## [Listed records]
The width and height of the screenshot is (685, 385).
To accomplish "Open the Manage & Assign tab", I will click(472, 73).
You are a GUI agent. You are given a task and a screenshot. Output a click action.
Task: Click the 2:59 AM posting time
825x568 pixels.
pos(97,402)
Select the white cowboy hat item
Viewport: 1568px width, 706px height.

--

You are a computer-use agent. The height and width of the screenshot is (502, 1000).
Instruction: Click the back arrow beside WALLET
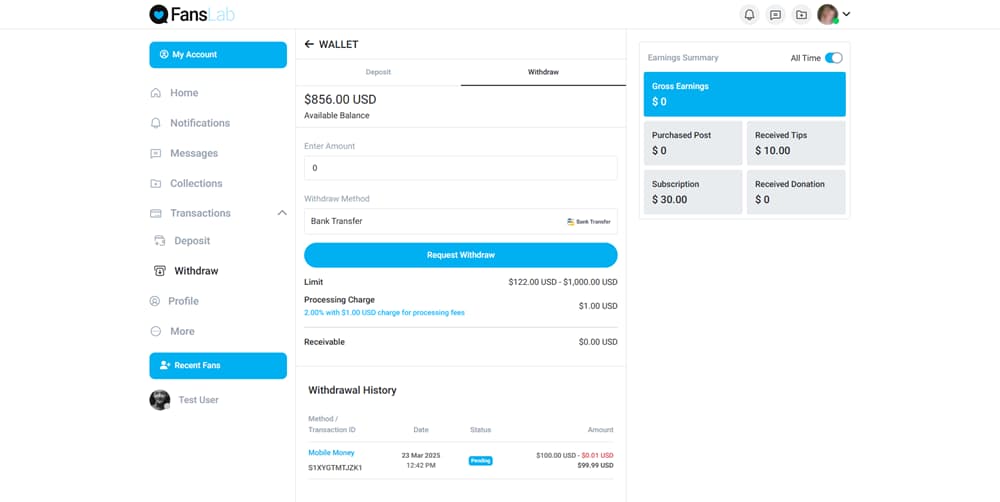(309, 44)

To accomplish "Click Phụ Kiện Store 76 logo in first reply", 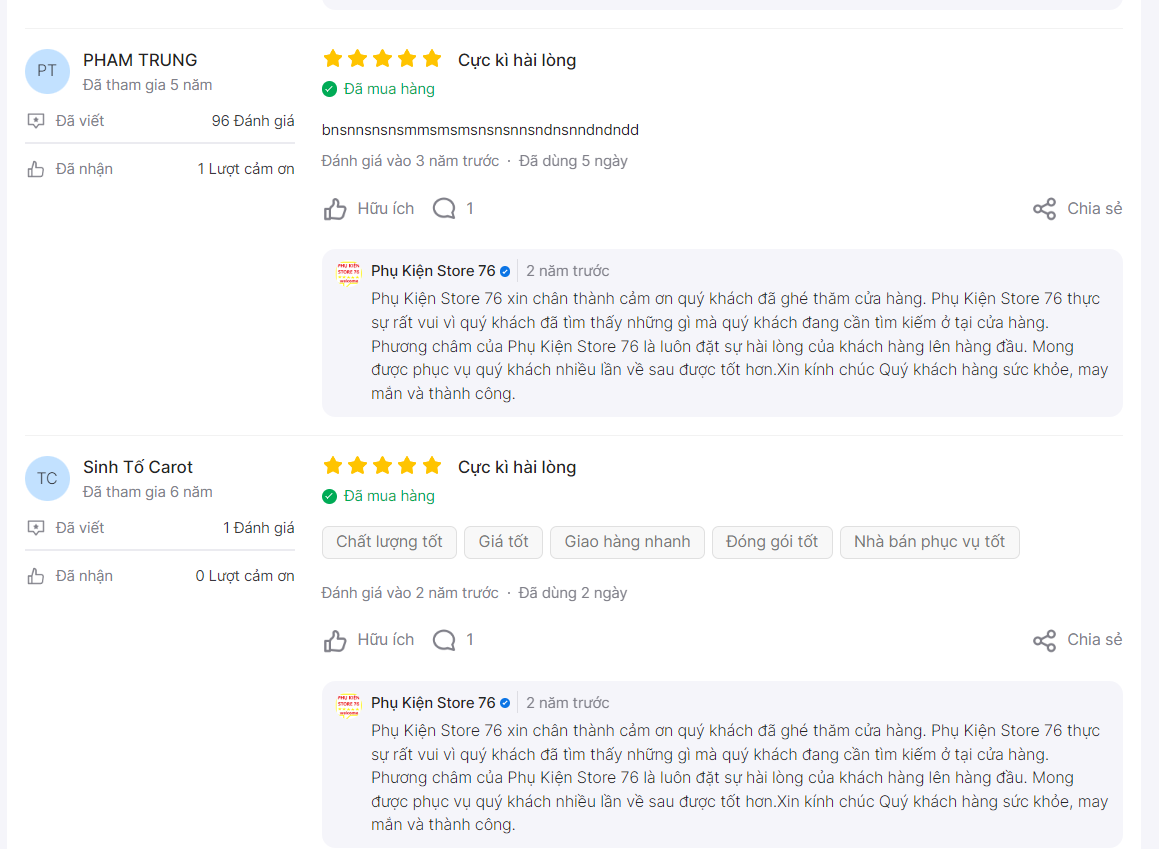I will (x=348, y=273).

==

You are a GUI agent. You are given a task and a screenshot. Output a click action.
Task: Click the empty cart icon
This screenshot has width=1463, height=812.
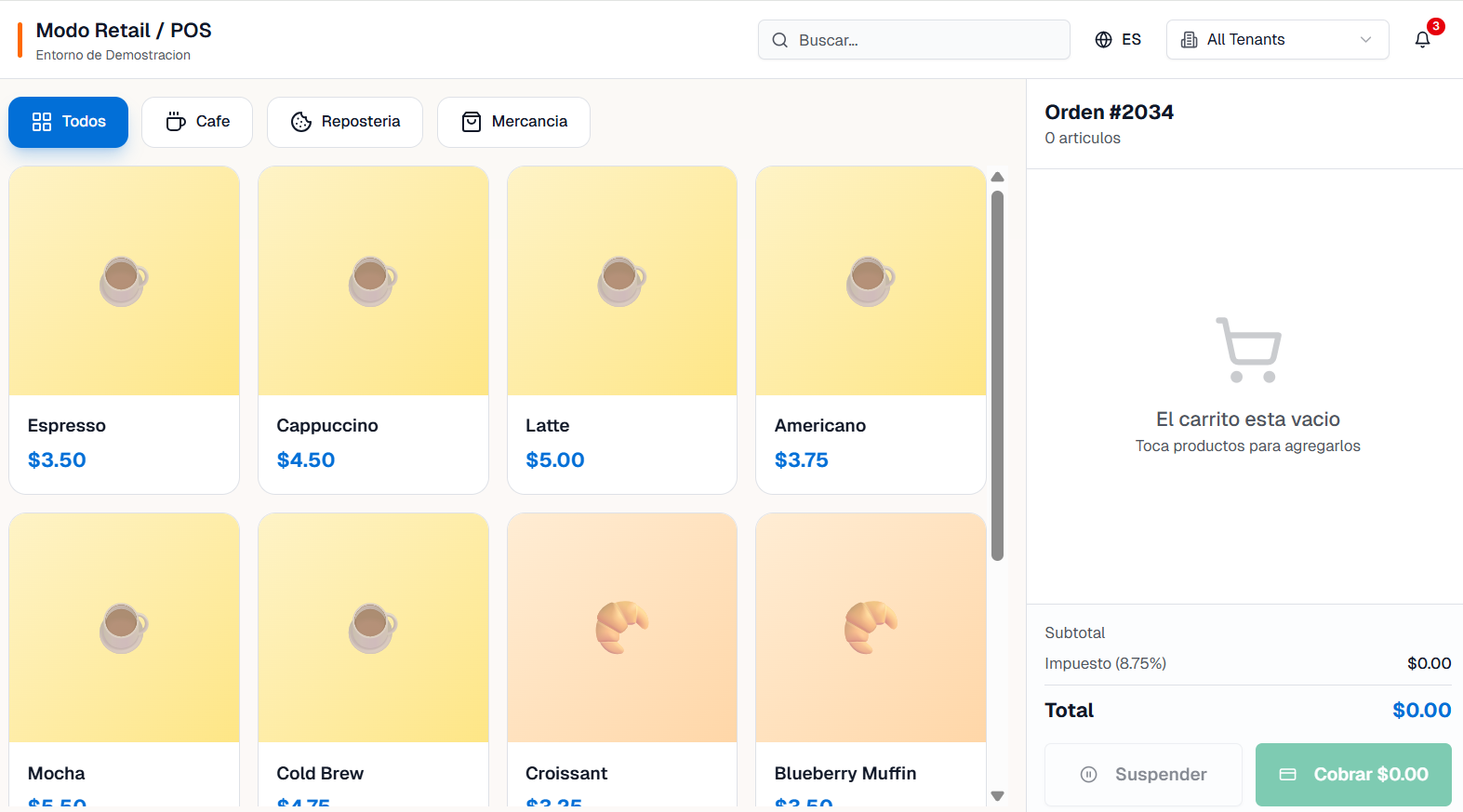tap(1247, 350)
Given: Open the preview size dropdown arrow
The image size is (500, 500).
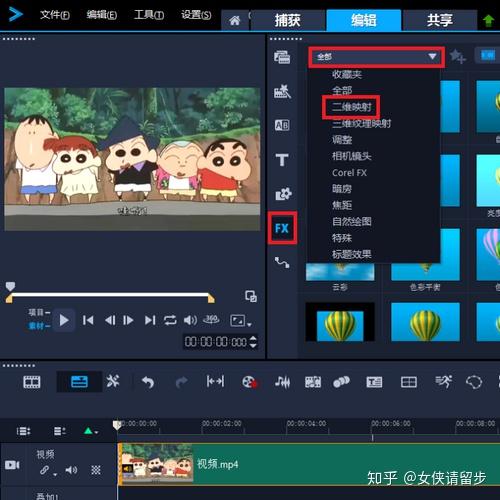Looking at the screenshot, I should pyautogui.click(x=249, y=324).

## [Exercise instructions]
Scan the entries above for the line containing "The width and", and copy it and all lines after it exactly, down to and including the line containing "Viewport: 1568px width, 706px height.".

## [Output of the task]
The width and height of the screenshot is (685, 385).
To accomplish "Open the Manage & Assign tab", I will click(472, 73).
You are a GUI agent. You are given a task and a screenshot. Output a click action.
Task: Click the 2:59 AM posting time
825x568 pixels.
pos(97,402)
Select the white cowboy hat item
Viewport: 1568px width, 706px height.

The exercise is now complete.